Joël Robuchon: As with steakhouses, Vegas does multi-Michelin-starred restaurant experiences extremely well, sometimes even better than the original. On the list of the world’s top chef outposts in Vegas are Guy Savoy at Caesars Palace; Pierre Gagnaire at the Mandarin Oriental; and Joël Robuchon in the Mansion at the MGM Grand. In the marble-floored town house, the chef offers a completely over-the-top 16-course prix fixe menu that begins with Osetra caviar and moves on to choices like foie gras and potato carpaccio covered with black truffles. All this comes at a cost: Eater’s Ryan Sutton says it might be the priciest restaurant in America, at $425, not including tax and tip. The less expensive option is L’Atelier de Joël Robuchon, which features counter seating and steak tartare with fries.

The best of the rest: If none of your connections score you seats at the restaurants above, here are seven places off the Strip that are worth snagging seats at, with selections like fresh oysters, terrific Chinese soup dumplings and serious rib-eyes.

Abriya Raku. Like many chefs in Vegas, Batali is a fan of this Japanese grill. “I LOVE Raku on Spring Mountain Road,” he said via email. “It’s one of my top five restaurants in the entire U.S. You must order: beef liver sashimi, pork ear robata, cold green tea soba with poached egg.”

Lotus of Siam.
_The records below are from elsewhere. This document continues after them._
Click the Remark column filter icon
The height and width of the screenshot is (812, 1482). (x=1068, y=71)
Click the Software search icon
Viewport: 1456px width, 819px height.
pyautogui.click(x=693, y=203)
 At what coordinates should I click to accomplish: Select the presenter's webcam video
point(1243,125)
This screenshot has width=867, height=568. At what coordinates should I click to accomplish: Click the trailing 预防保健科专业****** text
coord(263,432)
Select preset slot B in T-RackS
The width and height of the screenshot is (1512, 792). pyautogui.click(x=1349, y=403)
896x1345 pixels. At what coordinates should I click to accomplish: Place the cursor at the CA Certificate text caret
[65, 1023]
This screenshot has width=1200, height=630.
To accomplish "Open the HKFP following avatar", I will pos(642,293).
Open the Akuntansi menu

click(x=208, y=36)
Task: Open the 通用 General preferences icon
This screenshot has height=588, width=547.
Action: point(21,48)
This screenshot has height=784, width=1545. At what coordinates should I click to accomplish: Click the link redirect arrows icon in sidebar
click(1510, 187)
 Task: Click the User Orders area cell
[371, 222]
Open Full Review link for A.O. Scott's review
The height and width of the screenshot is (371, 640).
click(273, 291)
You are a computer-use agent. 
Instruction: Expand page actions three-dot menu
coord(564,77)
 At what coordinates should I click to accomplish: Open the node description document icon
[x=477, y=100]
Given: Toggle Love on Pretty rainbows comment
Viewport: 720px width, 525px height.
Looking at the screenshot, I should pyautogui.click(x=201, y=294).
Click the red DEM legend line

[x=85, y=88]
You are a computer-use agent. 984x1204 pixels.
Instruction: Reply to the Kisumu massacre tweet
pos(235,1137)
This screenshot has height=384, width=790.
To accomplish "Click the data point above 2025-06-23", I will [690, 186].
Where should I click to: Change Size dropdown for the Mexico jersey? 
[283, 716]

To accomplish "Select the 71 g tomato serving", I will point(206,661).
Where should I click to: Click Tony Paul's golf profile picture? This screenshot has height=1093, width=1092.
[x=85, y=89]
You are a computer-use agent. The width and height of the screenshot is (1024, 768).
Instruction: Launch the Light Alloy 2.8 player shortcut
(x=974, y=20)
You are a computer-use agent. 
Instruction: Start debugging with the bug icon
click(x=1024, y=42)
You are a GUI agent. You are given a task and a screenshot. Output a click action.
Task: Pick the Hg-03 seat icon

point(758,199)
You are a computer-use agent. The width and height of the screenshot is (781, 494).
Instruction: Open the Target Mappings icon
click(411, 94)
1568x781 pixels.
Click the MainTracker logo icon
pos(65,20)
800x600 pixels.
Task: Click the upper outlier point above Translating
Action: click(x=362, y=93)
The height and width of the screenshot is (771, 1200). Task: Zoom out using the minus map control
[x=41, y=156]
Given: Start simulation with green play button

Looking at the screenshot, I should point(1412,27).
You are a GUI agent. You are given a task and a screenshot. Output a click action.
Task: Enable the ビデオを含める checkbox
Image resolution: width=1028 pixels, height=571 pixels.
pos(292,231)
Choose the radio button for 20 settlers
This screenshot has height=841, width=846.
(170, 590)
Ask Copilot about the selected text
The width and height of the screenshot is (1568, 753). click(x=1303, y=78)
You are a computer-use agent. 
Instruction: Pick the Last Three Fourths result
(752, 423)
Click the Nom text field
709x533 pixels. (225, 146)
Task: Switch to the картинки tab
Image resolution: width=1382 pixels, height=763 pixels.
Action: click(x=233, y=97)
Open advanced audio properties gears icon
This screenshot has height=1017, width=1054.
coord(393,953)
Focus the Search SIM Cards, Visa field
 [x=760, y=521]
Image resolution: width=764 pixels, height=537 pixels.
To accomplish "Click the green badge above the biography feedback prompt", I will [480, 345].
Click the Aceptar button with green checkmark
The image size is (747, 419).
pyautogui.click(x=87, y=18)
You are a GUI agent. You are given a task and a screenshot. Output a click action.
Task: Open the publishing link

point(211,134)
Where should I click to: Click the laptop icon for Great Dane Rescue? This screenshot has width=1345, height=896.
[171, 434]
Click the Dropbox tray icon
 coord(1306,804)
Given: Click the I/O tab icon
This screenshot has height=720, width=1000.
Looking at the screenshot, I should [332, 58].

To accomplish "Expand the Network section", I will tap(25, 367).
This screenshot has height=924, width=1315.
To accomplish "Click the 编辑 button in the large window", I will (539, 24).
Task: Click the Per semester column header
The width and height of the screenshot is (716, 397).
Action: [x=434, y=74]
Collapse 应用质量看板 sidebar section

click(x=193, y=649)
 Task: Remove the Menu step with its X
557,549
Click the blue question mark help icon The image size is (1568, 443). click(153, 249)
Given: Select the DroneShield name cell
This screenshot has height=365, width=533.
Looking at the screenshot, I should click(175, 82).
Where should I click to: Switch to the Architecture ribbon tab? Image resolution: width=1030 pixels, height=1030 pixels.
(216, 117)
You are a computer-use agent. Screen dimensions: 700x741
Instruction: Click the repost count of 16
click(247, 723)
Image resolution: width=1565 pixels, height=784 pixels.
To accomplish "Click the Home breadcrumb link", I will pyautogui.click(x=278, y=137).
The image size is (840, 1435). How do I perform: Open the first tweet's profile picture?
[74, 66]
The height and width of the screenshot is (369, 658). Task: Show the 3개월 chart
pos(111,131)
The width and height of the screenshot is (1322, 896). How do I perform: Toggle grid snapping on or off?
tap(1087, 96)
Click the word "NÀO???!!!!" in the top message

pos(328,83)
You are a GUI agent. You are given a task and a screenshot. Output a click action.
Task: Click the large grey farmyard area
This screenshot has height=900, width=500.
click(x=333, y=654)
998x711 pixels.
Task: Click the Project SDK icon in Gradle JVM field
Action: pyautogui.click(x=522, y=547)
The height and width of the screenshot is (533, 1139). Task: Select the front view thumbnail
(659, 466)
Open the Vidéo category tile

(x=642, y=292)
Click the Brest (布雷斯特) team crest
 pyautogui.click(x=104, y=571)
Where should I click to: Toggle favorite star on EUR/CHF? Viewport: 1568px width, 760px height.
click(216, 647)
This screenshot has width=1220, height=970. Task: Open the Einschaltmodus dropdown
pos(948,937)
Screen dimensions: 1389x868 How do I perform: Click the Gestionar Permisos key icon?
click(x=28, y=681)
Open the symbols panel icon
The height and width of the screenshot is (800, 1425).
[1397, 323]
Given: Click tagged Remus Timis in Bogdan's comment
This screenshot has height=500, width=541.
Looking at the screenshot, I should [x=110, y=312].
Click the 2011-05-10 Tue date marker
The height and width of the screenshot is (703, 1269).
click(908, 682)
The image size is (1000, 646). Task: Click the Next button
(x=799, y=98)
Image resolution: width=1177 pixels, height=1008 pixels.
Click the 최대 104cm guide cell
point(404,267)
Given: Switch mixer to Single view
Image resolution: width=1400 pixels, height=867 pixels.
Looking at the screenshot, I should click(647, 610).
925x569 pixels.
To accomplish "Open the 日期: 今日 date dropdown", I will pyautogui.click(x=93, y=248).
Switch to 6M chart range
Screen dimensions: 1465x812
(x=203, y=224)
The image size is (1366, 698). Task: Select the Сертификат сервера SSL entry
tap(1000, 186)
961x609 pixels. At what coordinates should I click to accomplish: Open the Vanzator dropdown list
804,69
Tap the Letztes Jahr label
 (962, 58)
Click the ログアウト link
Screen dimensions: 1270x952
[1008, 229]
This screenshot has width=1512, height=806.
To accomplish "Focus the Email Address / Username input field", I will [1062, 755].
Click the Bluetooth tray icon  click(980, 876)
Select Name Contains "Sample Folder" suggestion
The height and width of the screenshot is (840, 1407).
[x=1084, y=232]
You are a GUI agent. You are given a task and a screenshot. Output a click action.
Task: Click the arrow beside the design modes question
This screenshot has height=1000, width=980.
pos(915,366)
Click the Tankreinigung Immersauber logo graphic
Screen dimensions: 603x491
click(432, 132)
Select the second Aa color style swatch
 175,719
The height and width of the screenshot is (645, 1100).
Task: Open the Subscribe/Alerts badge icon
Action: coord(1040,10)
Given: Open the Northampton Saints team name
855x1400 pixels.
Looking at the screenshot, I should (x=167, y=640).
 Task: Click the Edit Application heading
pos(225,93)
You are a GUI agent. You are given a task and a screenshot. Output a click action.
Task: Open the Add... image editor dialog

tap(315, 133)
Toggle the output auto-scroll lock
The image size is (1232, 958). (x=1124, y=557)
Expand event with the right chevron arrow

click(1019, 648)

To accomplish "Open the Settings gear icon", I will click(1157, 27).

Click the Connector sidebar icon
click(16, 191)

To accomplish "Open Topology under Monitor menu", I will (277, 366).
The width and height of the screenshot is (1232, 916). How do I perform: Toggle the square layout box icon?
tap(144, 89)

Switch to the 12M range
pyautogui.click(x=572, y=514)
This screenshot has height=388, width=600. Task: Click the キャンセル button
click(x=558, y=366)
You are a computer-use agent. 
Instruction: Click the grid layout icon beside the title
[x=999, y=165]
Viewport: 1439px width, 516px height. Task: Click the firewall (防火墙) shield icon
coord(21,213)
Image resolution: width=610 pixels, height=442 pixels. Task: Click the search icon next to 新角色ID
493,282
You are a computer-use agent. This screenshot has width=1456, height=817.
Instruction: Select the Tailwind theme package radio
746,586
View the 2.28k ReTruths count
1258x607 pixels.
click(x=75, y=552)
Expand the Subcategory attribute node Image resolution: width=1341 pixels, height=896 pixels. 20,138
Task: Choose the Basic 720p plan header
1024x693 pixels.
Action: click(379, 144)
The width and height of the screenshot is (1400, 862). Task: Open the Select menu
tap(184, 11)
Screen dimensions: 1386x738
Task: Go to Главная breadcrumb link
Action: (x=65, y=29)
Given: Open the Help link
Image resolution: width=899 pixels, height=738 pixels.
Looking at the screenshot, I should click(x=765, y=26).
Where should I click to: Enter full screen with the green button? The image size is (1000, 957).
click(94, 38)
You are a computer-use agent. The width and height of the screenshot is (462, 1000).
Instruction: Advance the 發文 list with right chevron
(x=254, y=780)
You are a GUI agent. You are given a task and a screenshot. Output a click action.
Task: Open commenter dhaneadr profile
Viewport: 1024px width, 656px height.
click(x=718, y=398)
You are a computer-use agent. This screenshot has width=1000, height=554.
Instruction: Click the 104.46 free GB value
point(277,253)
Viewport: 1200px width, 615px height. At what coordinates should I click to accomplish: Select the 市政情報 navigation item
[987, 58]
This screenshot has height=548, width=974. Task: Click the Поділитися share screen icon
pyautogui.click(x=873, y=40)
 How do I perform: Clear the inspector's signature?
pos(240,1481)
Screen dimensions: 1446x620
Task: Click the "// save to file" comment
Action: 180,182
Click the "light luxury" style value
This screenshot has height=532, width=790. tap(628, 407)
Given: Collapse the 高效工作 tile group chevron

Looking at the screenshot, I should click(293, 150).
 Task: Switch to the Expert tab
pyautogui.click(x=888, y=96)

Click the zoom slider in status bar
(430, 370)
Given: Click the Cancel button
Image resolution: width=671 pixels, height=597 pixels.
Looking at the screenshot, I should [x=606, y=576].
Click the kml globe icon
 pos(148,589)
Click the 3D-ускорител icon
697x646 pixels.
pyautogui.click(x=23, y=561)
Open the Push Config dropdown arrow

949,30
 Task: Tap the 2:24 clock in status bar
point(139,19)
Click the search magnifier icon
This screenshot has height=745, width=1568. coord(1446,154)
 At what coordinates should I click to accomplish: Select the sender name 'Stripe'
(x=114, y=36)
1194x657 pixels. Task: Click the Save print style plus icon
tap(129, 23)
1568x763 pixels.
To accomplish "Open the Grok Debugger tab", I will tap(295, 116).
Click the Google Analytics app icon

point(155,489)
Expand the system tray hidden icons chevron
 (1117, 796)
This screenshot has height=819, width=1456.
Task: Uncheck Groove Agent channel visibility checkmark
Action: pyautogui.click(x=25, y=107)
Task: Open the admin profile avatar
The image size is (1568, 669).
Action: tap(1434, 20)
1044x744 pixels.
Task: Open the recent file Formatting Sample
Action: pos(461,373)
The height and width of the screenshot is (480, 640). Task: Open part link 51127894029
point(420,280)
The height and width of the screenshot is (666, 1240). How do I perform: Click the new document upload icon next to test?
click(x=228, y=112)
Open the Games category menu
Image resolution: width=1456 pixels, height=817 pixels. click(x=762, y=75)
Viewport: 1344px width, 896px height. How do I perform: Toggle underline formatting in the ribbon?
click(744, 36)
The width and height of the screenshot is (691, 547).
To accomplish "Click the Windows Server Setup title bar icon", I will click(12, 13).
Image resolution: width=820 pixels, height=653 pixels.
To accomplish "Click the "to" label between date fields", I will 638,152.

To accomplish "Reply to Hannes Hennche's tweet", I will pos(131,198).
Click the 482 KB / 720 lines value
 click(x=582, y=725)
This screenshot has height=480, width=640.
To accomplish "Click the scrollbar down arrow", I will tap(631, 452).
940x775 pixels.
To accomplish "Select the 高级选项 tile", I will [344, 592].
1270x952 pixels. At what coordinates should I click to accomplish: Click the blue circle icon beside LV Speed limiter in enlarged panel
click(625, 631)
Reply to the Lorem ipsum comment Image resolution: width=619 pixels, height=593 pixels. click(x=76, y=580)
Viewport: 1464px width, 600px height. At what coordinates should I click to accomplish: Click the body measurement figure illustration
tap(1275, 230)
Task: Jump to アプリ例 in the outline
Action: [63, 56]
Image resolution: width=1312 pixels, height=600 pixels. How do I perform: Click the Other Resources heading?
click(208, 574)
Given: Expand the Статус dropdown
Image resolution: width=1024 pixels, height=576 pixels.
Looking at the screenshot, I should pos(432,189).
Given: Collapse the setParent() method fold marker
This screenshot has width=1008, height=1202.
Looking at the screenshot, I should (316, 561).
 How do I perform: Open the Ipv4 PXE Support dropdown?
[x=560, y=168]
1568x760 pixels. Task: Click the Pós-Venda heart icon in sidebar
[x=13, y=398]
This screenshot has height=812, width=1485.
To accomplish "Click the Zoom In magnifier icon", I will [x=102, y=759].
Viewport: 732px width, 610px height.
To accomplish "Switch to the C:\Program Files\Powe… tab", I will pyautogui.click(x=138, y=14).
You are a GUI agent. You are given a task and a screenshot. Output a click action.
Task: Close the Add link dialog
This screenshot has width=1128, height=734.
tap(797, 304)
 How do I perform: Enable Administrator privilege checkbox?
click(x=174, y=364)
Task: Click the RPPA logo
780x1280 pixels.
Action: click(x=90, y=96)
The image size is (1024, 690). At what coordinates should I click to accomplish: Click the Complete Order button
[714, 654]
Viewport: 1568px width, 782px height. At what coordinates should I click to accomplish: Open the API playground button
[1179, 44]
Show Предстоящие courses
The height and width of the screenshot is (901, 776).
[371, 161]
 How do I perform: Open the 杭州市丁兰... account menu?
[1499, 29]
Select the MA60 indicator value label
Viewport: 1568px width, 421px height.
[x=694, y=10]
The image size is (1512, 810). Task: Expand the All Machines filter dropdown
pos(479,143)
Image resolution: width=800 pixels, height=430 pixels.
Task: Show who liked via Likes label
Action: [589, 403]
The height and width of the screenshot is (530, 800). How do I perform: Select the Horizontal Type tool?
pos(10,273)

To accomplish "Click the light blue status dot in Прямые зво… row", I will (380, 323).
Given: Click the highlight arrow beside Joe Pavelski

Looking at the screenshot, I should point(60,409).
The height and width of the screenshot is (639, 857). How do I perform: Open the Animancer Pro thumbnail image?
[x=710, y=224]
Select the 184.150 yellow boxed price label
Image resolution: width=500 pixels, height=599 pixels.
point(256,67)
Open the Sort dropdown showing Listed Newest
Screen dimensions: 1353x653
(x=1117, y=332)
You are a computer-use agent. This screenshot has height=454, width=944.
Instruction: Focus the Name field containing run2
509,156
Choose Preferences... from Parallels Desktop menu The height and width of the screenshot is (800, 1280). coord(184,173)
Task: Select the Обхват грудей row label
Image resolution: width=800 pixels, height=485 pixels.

The most famous Thai restaurant in the Americas, located in a Vegas strip mall, is renowned for its vast menu, which ranges from recognizable chicken satays to potent, well-spiced northern Thai dishes. Recently the restaurant began offering appetizers at the bar.

Andiron Steak & Sea. On the outskirts of Vegas is this crowd-pleasing, white-walled steakhouse from noted restaurateurs Elizabeth Blau and Kim Canteenwalla. The menu runs the gamut from avocado toast and cheese fondue to a 20-ounce cowboy rib-eye.

Bund Shanghai. Momofuku’s David Chang loves this pan-Chinese restaurant so much he wrote a story about it for Lucky Peach. Among the things he picks out on the picture menu: soup dumplings, pan-fried buns, spicy fish hot pot.

Kabuto Sushi. People say this is the best sushi in Vegas; that’s not faint praise. This is a sushi purist pilgrimage spot that makes a point of not serving any maki rolls. At $48, the 10-piece nigiri sushi omakase is a great deal. Helpfully, Kabuto is in the same strip mall as Raku, above.

Other Mama. Favored by Carbone’s Mario Carbone, Other Mama has terrific craft cocktails, like the Geraldine with bourbon and grilled pineapple, plus plenty of raw seafood, from oysters to octopus-habanero ceviche. (Another recommendation from Carbone is the “always important to remember” dim sum buffet at Aria, which is served on Saturdays.)

The Halal Guys. This summer, the famed street food cart that started in midtown Manhattan — the cause of lines that can stretch down the block in the middle of the night — opened in Vegas on Spring Mountain Road. From 10 a.m. to 4 a.m., Halal Guys offer the same sublime chicken and/or gyro platters and sandwiches with the option of their mouth-burning hot sauce.